第19回大阪アジアン映画祭でJAPAN CUTSアワードを受賞した日本・スペイン・シンガポール合作映画「カオルの葬式」は、11月22日より東京・新宿武蔵野館ほか全国で順次ロードショー。

佐野史郎(俳優)コメント

怖い…怖い映画だ…家族の物語が、いや、物語というものは、本当に恐ろしいものだとジワジワと沁みてくる。けれど、その恐ろしさにまた、癒やされもする。恐ろしさなしには生きていけない。映画は恐ろしい。

清水崇(映画監督)コメント

観客は、見知らぬ他人の葬儀に居合わせ、参列させられる。そんな映画、面白いのか?
…ところが……だ。余計な説明や台詞は一切無いまま、個々の人物像や関係性が透けてくる。
人間観察の中で個々の悲哀や哀切、心の距離が量られていく……「blank13」以来の不思議な映画だ。
そしてエンドクレジットでは、そっと手を合わせ、カオルを偲びたくなる。

有森裕子(元プロマラソン選手)コメント

「カオル」と言う1人の女性の死から、いろいろな角度でつながった一人ひとりの「過去、現在、未来」の「生きる」について気づき、考え、光をさしていこう…とする複雑かつ不謹慎ながら面白さを交えて、どこかその姿は新鮮で身近に感じさせる。

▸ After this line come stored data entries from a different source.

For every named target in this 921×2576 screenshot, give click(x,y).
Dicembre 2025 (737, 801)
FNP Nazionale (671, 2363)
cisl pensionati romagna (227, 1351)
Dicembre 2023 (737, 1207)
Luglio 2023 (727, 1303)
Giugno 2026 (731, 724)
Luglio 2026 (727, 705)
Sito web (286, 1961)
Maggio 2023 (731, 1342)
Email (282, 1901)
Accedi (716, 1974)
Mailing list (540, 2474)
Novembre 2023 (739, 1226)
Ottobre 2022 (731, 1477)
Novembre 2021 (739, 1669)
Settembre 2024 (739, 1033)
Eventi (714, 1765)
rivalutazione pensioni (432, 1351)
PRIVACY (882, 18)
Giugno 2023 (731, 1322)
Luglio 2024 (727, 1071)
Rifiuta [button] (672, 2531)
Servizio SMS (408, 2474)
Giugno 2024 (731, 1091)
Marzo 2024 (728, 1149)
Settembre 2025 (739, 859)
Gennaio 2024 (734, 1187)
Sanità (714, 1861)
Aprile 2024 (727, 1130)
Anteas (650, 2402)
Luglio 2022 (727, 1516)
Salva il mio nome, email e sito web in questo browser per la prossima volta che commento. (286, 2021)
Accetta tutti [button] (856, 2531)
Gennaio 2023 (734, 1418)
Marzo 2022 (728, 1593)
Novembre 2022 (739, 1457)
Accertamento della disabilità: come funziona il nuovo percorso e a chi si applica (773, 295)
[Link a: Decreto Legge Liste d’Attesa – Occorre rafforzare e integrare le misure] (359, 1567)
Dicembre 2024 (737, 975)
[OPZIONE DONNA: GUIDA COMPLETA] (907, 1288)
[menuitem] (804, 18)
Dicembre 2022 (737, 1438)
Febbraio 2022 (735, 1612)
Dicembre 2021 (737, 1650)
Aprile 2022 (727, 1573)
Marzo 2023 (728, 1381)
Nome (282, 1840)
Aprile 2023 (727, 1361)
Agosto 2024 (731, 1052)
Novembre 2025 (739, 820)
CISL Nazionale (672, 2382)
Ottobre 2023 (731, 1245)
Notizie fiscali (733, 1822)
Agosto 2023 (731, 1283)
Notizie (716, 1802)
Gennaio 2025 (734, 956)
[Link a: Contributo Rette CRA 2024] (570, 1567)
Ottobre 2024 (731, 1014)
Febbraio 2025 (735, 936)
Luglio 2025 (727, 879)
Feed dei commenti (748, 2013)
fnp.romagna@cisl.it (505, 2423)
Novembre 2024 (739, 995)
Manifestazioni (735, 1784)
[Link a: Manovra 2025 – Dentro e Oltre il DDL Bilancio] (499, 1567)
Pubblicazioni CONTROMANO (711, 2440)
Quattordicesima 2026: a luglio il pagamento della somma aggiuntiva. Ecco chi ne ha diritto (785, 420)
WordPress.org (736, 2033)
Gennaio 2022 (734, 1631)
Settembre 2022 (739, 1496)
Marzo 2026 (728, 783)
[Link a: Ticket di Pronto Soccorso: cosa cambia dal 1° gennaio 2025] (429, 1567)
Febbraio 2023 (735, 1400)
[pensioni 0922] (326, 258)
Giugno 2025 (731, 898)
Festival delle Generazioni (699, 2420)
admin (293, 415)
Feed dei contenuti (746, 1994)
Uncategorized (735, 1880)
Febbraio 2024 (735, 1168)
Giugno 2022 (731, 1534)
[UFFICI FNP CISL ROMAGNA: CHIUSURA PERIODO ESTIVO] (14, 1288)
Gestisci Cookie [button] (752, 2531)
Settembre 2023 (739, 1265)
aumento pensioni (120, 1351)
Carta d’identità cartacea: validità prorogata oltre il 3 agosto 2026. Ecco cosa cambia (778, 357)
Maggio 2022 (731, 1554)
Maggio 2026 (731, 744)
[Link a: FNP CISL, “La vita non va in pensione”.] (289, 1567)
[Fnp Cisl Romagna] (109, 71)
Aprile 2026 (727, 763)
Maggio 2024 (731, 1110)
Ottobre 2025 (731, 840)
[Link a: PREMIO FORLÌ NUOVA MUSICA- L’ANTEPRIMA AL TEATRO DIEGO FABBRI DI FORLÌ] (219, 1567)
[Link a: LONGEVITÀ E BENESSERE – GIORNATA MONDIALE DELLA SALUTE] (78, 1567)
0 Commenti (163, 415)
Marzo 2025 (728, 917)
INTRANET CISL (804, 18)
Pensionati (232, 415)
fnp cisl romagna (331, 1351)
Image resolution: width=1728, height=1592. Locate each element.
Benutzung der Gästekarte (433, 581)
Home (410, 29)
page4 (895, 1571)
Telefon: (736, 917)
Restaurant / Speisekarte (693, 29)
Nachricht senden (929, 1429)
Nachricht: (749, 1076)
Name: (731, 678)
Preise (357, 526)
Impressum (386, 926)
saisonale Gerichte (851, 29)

暉峻創三(映画批評家)コメント※「ASIAN POPS MAGAZINE」172号より抜粋

カオルの過去と死後の現在を往還しながら、人の悲劇が招き寄せる喜劇性を浮き彫りにした脚本が、まず独創的で素晴らしい。日本人たちのドラマでありながら、稀有な国際的制作体制が実現。これが本作に、まったく湿り気を感じさせない乾いたタッチと、低予算感を微塵も匂わせないアーティスティックでゴージャスな風格をもたらした。カオル役を演じた一木香乃の魅惑的なキャラクター表現も、作品を強力に牽引する。

ゲオルク・シュナイダー(JAPANNUAL ウィーン日本映画祭 運営)コメント

湯浅典子監督は、葬儀の場で故人に対して背反する立場の衝突を描いている。遺された者たちはそれぞれ冷ややかな態度から制御不能な感情を爆発させる者まで、さまざまな振る舞いを見せ、不条理でありながら滑稽な場面が次々と展開される。彼らが故人に対して抱く固定観念や記憶は、実際の人物像とおそらく違うだろう。こうした異なる立場の対立は、爆発的なダイナミズムを生み出し、それがコミカルな形で放出される。物語の中で悲劇的要素と喜劇的要素を自在に切り替えながら、回想シーンを巧みに挿入し、悲しみと記憶というテーマに対して、非常に印象的な解釈を示している。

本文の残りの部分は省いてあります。